[Actions to take]
A. In the piece on homeschooling and socialization, why does the writer find it awkward to respond to the Socialization Compliments? Answer in one to three sentences.
B. According to the homeschooling piece, what does "socialization" mean?

[Text segment]
☆ ☆ ☆ ☆ ☆

Learn what the words "socialize" and "socialization" mean, and use the one you really mean instead of mixing them up the way you do now. Socializing means hanging out with other people for fun. Socialization means having acquired the skills necessary to do so successfully and pleasantly. If you're talking to me and my kids, that means that we do in fact go outside now and then to visit the other human beings on the planet, and you can safely assume that we've got a decent grasp of both concepts.

I've heard several variations on this theme: an acquaintance who allowed that homeschooling was OK, except that it's too easy for the kids to be abused and no one to notice (if you require an explanation of the absurdity of this thought, please let me know); the generally well-meaning-but-ignorant queries that seem to all start from the (erroneous) belief that I'm trying to shelter my children from the evils of the world through homeschooling; the ones who believe that the only path for a child to learn social skills is in a grade-school classroom setting.

Recently a new type popped up out of nowhere. It's not the Socialization Question, it's the Socialization Compliment. Just in the past few months I've been praised, once embarrassingly effusively, for nothing more than taking my children out of the house for the purpose of participating in extra-curricular activities. I suppose I could be thankful that I'm not being grilled about the particulars of our every social interaction, but at least those people stop after I give them a reasonable and straightforward answer. I've got those stashed away in a special corner of my brain, you see, right next to the Answers to Twin Questions I've been practicing since the birth of my elder two. I feel as though perhaps I'm contributing to the homeschool community, in some small way, by taking the time to politely but firmly educate the masses on one of the most misunderstood areas of non-traditional education.

The Socialization Compliments, though, just keep coming, and any response at all is awkward. "It's so nice that they have friends who go to regular school!" Really? Are your kids' only friends the kids at the adjacent desks in school? "That's so great," another says, "That you let them go to scouts/dance lessons/summer camp!" Really? Isn't this part of that whole parenting thing? I haven't heard of one other parent at the Wednesday children's program at our church earning any words of praise whatsoever for dropping their kids off for a couple of hours of free activities once a week. More important is the erroneous, and frankly, quite insulting assumption that any of this is an effort worthy of a Mother of the Year nomination. You know, for a homeschooler, as if a run-of-the-mill homeschooler would, by default, keep their kids locked in the cellar 16 hours a day. To attempt to correct that notion makes me come across as an ungrateful jerk, but to quietly accept their praise seems to verify it in a way that makes me very uncomfortable.

Let me tell you a little about the reality of socialization for homeschoolers. There are a few families who do, in fact, wish to shield their young children from the world's ills for a while longer. I really can't fault them for that desire. How it will affect their children remains to be seen, but I knew just as many kids growing up in a traditional school setting who were expected straight home after school, who weren't allowed to visit friends' houses, and so on. In addition, homeschooling used to exist on much shakier legal ground than it does today, so many of the past stereotypes may well have been driven more by a desire to stay under the radar than from willfully keeping their children away from social activities.

☆ ☆ ☆ ☆ ☆

[Data]

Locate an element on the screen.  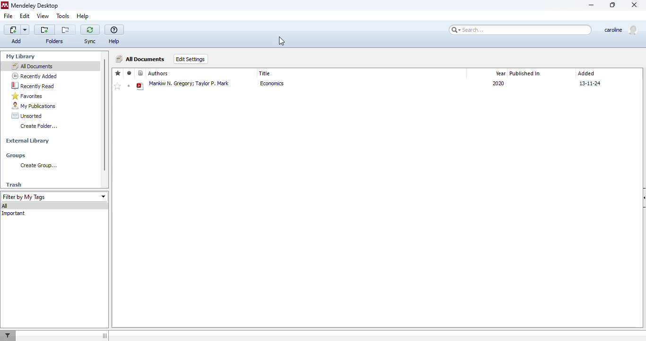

☆ ☆ ☆ ☆ ☆

[Answers by task]
A. Correcting the compliment's assumption makes the writer seem like an ungrateful jerk. But quietly accepting the praise seems to confirm that assumption, which makes the writer very uncomfortable.

B. It means having acquired the skills needed to hang out with other people successfully and pleasantly.